I frowned at him and ducked behind the partially open door to secure the towel again. When it was as secure as I could make it, I opened the door and ushered him inside. “You were wearing nothing but a sheet the first time I saw you,” I said.
He entered the room close to the wall, eyes searching the room as he took his sunglasses off. His eyes were as pure a brown as my own. He nodded. “I’d have come across the moment I met you, so it wasn’t false advertising on my part. But unless you’ve changed a great deal you aren’t going to offer me that much hospitality.” His eyes were searching the room, taking in the details. Ethan had stripped the far bed down to its mattress. He must have done it while I was in the bathroom, but he’d been right to do it, unless we wanted to owe the motel a new mattress.
I knew that Bernardo had taken in the stripped bed, the pile of bedding. Hell, sometimes you can smell sex in a room if it’s recent enough. He looked at me, face softening to something more serious. “I saw a shadow a lot taller than you through the drapes. Why are you hiding him?”
“I thought it was one of the local marshals,” I said.
“You’re a big girl, why hide?” he asked. He gave me a very direct look. When we’d first met years ago he’d played the handsome flirt and hidden that there was a good mind to go with the great body. Smart is way more dangerous than cute when you’re hiding things.
I called out, “Ethan, it’s all right, you can come out.” I made sure to watch Bernardo’s face. His eyes widened, just a bit. He made one of those, well, faces, as in, Well, I didn’t expect that. He tried to cover that I had shocked him, or at least surprised him, by sliding the earpiece of his sunglasses into a pocket on his chest. He busied himself unzipping his jacket.

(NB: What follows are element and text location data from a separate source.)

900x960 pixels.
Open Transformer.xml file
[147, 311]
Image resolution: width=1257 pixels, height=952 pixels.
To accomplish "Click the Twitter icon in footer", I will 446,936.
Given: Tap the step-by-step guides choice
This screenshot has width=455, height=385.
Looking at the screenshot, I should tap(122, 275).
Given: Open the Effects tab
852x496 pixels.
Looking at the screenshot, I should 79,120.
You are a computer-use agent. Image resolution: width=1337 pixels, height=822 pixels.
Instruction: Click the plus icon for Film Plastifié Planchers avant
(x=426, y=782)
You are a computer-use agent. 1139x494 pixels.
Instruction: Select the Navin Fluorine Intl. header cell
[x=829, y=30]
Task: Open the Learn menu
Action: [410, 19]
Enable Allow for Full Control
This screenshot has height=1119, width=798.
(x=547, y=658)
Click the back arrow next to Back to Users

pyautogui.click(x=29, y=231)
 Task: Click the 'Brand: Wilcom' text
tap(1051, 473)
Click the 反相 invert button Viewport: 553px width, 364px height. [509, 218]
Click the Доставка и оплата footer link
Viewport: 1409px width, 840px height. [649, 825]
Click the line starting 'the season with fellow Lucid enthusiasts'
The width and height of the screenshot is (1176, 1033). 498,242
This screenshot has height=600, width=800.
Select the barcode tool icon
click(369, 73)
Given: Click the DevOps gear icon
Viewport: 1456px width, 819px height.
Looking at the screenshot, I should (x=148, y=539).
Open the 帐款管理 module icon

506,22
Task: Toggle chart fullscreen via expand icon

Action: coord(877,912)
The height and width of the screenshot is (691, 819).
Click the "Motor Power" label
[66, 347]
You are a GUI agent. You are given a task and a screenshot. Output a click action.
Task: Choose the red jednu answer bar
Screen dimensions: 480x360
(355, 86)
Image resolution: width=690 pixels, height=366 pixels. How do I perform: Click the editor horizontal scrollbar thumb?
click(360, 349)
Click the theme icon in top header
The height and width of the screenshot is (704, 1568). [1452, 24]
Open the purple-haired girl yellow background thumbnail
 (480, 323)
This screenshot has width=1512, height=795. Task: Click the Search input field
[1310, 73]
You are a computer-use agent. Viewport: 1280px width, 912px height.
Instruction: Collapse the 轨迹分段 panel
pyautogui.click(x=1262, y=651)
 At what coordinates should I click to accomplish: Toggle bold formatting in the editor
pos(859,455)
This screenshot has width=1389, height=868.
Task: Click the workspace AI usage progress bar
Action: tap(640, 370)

I glanced behind me to find that Ethan had stopped about halfway across the small room. The sunlight streaming through the big window was barely filtered by the thin curtains; no wonder Bernardo had seen a shadow from outside. But now Ethan was half revealed in that bright filtered light, and half in the room’s dimness, as if he stood in the midst of trees and sunlight streaming through leaves. It was almost as if even standing in the bland motel room, an echo of jungle and wildness touched that shining yellow and gold fur. He was also at least six-six, maybe six-eight in this form. Bernardo was six-one and used to being tall. He had his left hand sort of half behind the swell of his ass, and I knew that the short, stylish jacket was short for a reason. He was carrying his main gun at the small of his back. In a short jacket he could be warm and still do a quick draw. Winter concealed carry was always a fight between staying warm and not getting yourself killed because you couldn’t get to your weapons in time.